Momentum continues for the R Project for Statistical Computing in 2011. There are now over 4,000 freely-available packages developed by the R community. R books, blogs and articles are proliferating at a mind-numbing pace.
Indeed, there are task views just to catalog available R packages, and meta R blogs just to aggregate other R blogs and educational materials. I must admit it's now a challenge to keep up with all the developments.
R appears to be making significant inroads into commerce, even as it tightens it's grip on the wordwide academic and research communities, where it's lingua franca of statistical computing. The emergence of data science, which addresses integration, statistical analysis and visualization of big data, will only heighten the use of R in business. And if the successes of the annual R Finance conferences in Chicago are any indication, the platform has established a strong presence with both the buy and sell sides of financial services.

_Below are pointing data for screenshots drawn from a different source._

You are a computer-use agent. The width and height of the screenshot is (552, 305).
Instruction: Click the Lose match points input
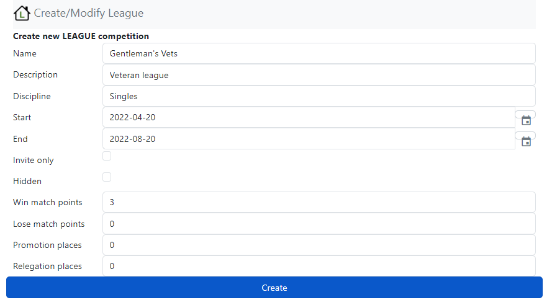tap(319, 224)
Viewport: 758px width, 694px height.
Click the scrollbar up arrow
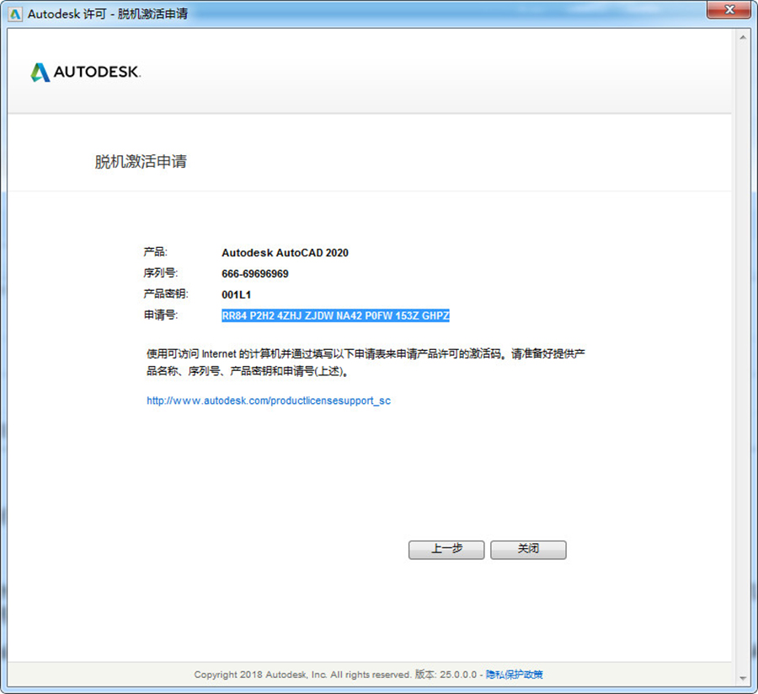pyautogui.click(x=743, y=37)
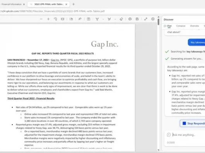Open a new browser tab
205x153 pixels.
coord(73,4)
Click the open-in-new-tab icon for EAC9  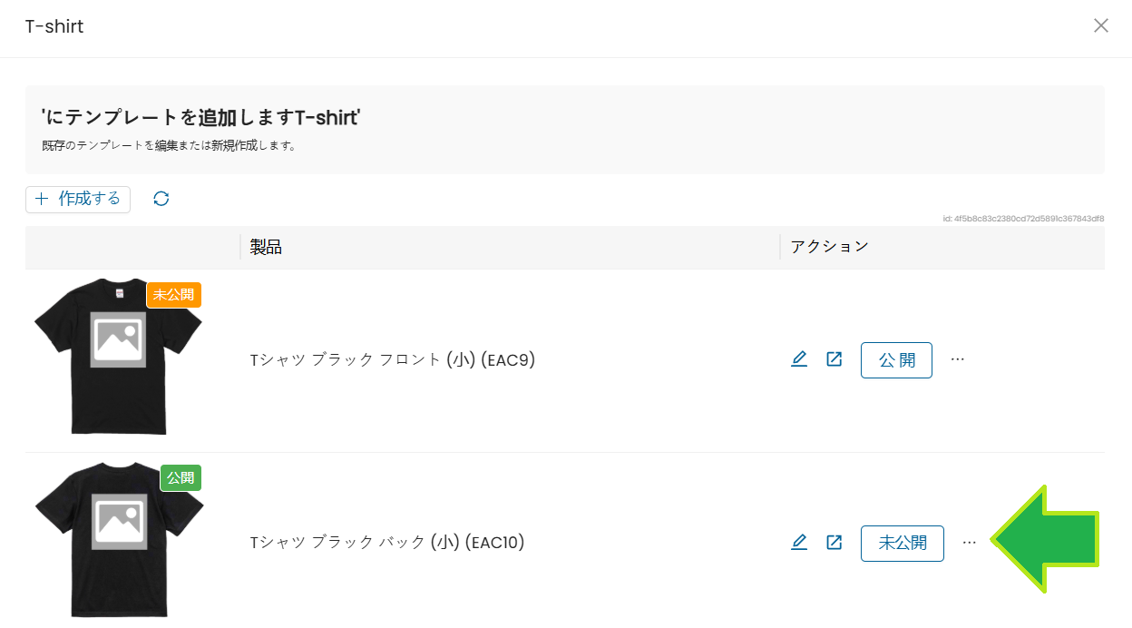click(834, 359)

It was against this backdrop that I revisited my articles of last May on Revolution Analytics, the company “that provides commercial software and services that support users of the open source R programming language.” RA's certainly been visible over the last year, with several releases of its enterprise platform, in addition to an initial launch of both R for “big data” and a Web services component. The company's also been busy on the marketing side, cultivating the R community with sponsorship of user groups and conferences.
Despite RA's successes, there're still open source purists opposed to R commercialization. If my experience is any guide, though, this resistance will wane over time, as the market comes to understand what commercialization adds. If R is to make it's mark with big data and Web integration, it's probably going to be a commercial vendor that gets it there. That's certainly the precedent I've seen in the open source BI world the past five years.
I caught up with Revolution CEO Norman Nie for a re-interview in late May. Nie was enthusiastic about sharing his experiences of the last year. And I continue to find his 40+ years of accumulated industry wisdom enlightening.
My questions and Nie's responses:
1) It's been over a year now since you assumed the CEO role at the company to be relaunched as Revolution Analytics. Could you give us a quick summary of the year? Are you glad you took the position? What have been significant accomplishments? Disappointments?
It was the potential I saw in R that drew me out of retirement to lead Revolution Analytics in its next phase of growth. Looking back at my first 18 months on the job, I can safely say I have no regrets about pursuing this opportunity.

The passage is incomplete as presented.